### Problems to work on
1. Please list the four section headings in the pull request description of the Spark pull request thread.
2. Extend the Spark pull request thread by writing the next comment after its final one.

### Excerpted passage
[SPARK-30471][SQL]Fix issue when comparing String and IntegerType #34862

beryllw · 2021-12-10T12:01:59Z

What changes were proposed in this pull request?

For comparing StringType and IntegerType, the value of string exceed Int.MaxValue, then should thrown exception.
Other wise, the result is null.
For example:
SQL "select cast('2147483648' as int);",which return is null.

Why are the changes needed?

User needs to know when an exception occurs.

Does this PR introduce any user-facing change?

No.

How was this patch tested?

Added Unit test.

AmplabJenkins · 2021-12-10T12:03:38Z

Can one of the admins verify this patch?

beryllw · 2021-12-10T12:19:15Z

cc @wangyum @cloud-fan

wangyum · 2021-12-10T13:28:26Z

@Kwafoor Please enable spark.sql.ansi.enabled if you prefer thrown exception.

### Supplied material
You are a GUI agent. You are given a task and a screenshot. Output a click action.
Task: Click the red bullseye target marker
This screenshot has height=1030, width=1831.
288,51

### Task responses
1.
What changes were proposed in this pull request?
Why are the changes needed?
Does this PR introduce any user-facing change?
How was this patch tested?

2.
srowen · 2021-12-10T17:03:32Z

sql/catalyst/src/main/scala/org/apache/spark/sql/catalyst/expressions/Cast.scala

-      buildCast[UTF8String](_, s => if (s.toInt(result)) result.value else null)
+      buildCast[UTF8String](_, s => {
+        if (s.toInt(result)) {
+          result.value}


Brace is in the wrong place.
Do we have any reference for what the behavior should be in this case? I'm not sure if null or an exception is correct

This case is some users use HiveSQL in SparkSQL, when cast the value of string exceed Int.MaxValue to integer,SparkSQL return null.It will make big trouble, because user didn't get any exception, but the result is wrong.I think SparkSQL should thrown exception at least.

I'm still not clear what you are saying. What does Hive do, for example?

In sparkSQL

and

For in Hive

When user comparing String and IntegerType in sparkSQL with spark.sql.ansi.enabled=false, and the default value of spark.sql.ansi.enabled is false, user didn't get any remind but get a wrong result.
User runs a big and complex sql, it is very hard to find where the result is wrong,So they is hard to fix the wrong sql.

Actually I think may be there is some problem without any check to cast String to int when user comparing String and AtomicType.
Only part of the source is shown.